[Saved entries]

====

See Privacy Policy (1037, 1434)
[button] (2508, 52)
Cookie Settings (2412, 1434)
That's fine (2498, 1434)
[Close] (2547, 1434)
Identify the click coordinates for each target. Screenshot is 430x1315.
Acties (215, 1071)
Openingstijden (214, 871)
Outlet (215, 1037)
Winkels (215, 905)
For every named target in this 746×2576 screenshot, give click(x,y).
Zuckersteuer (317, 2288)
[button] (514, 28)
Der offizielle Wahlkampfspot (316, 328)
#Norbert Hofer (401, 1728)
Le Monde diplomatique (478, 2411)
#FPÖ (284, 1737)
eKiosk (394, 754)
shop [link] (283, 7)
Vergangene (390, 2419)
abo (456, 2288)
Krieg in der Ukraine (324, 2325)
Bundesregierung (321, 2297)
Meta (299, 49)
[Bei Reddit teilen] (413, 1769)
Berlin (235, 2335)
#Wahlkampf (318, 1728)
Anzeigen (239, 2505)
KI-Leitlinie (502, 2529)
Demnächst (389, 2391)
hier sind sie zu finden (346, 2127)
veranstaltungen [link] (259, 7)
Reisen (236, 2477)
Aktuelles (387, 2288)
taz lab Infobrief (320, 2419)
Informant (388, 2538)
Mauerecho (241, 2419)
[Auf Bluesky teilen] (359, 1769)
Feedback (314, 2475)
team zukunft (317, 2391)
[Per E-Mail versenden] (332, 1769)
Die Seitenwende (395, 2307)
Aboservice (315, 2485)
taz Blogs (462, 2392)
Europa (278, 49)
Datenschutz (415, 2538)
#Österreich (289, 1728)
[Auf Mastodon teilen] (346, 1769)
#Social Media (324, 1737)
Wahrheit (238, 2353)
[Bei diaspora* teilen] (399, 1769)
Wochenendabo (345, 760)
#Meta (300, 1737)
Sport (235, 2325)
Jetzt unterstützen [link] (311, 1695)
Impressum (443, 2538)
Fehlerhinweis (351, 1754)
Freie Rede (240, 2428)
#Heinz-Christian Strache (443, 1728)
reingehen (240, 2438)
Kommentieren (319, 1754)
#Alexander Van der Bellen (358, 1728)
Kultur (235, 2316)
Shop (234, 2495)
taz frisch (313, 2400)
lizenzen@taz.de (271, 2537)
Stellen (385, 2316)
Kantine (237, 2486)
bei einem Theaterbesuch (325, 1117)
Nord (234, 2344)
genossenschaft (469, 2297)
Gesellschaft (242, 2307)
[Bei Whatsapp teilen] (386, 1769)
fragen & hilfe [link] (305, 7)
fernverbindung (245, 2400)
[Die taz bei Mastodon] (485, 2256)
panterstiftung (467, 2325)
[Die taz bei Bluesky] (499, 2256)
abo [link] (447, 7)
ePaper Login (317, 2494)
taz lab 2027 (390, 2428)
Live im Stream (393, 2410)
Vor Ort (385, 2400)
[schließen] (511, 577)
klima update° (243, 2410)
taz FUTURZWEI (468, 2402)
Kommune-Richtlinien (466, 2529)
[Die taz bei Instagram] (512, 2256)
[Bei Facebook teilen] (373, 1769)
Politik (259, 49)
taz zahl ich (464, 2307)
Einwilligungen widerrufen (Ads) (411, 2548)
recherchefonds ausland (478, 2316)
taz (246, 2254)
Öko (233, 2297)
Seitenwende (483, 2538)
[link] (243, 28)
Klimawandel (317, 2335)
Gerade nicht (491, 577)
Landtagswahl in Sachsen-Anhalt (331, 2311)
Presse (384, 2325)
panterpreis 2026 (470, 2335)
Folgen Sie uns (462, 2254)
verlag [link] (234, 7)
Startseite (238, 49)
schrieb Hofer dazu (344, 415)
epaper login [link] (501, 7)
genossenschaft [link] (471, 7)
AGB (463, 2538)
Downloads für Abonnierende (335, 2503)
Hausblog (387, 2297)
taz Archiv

====

** Work instructions **
Every entry must be quoted exactly as it appears above.

** Your solution **
See Privacy Policy (1037, 1434)
[button] (2508, 52)
Cookie Settings (2412, 1434)
That's fine (2498, 1434)
[Close] (2547, 1434)
Identify the click coordinates for each target. Screenshot is 430x1315.
Acties (215, 1071)
Openingstijden (214, 871)
Outlet (215, 1037)
Winkels (215, 905)
For every named target in this 746×2576 screenshot, give click(x,y).
Zuckersteuer (317, 2288)
[button] (514, 28)
Der offizielle Wahlkampfspot (316, 328)
#Norbert Hofer (401, 1728)
Le Monde diplomatique (478, 2411)
#FPÖ (284, 1737)
eKiosk (394, 754)
shop [link] (283, 7)
Vergangene (390, 2419)
abo (456, 2288)
Krieg in der Ukraine (324, 2325)
Bundesregierung (321, 2297)
Meta (299, 49)
[Bei Reddit teilen] (413, 1769)
Berlin (235, 2335)
#Wahlkampf (318, 1728)
Anzeigen (239, 2505)
KI-Leitlinie (502, 2529)
Demnächst (389, 2391)
hier sind sie zu finden (346, 2127)
veranstaltungen [link] (259, 7)
Reisen (236, 2477)
Aktuelles (387, 2288)
taz lab Infobrief (320, 2419)
Informant (388, 2538)
Mauerecho (241, 2419)
[Auf Bluesky teilen] (359, 1769)
Feedback (314, 2475)
team zukunft (317, 2391)
[Per E-Mail versenden] (332, 1769)
Die Seitenwende (395, 2307)
Aboservice (315, 2485)
taz Blogs (462, 2392)
Europa (278, 49)
Datenschutz (415, 2538)
#Österreich (289, 1728)
[Auf Mastodon teilen] (346, 1769)
#Social Media (324, 1737)
Wahrheit (238, 2353)
[Bei diaspora* teilen] (399, 1769)
Wochenendabo (345, 760)
#Meta (300, 1737)
Sport (235, 2325)
Jetzt unterstützen [link] (311, 1695)
Impressum (443, 2538)
Fehlerhinweis (351, 1754)
Freie Rede (240, 2428)
#Heinz-Christian Strache (443, 1728)
reingehen (240, 2438)
Kommentieren (319, 1754)
#Alexander Van der Bellen (358, 1728)
Kultur (235, 2316)
Shop (234, 2495)
taz frisch (313, 2400)
lizenzen@taz.de (271, 2537)
Stellen (385, 2316)
Kantine (237, 2486)
bei einem Theaterbesuch (325, 1117)
Nord (234, 2344)
genossenschaft (469, 2297)
Gesellschaft (242, 2307)
[Bei Whatsapp teilen] (386, 1769)
fragen & hilfe [link] (305, 7)
fernverbindung (245, 2400)
[Die taz bei Mastodon] (485, 2256)
panterstiftung (467, 2325)
[Die taz bei Bluesky] (499, 2256)
abo [link] (447, 7)
ePaper Login (317, 2494)
taz lab 2027 (390, 2428)
Live im Stream (393, 2410)
Vor Ort (385, 2400)
[schließen] (511, 577)
klima update° (243, 2410)
taz FUTURZWEI (468, 2402)
Kommune-Richtlinien (466, 2529)
[Die taz bei Instagram] (512, 2256)
[Bei Facebook teilen] (373, 1769)
Politik (259, 49)
taz zahl ich (464, 2307)
Einwilligungen widerrufen (Ads) (411, 2548)
recherchefonds ausland (478, 2316)
taz (246, 2254)
Öko (233, 2297)
Seitenwende (483, 2538)
[link] (243, 28)
Klimawandel (317, 2335)
Gerade nicht (491, 577)
Landtagswahl in Sachsen-Anhalt (331, 2311)
Presse (384, 2325)
panterpreis 2026 (470, 2335)
Folgen Sie uns (462, 2254)
verlag [link] (234, 7)
Startseite (238, 49)
schrieb Hofer dazu (344, 415)
epaper login [link] (501, 7)
genossenschaft [link] (471, 7)
AGB (463, 2538)
Downloads für Abonnierende (335, 2503)
Hausblog (387, 2297)
taz Archiv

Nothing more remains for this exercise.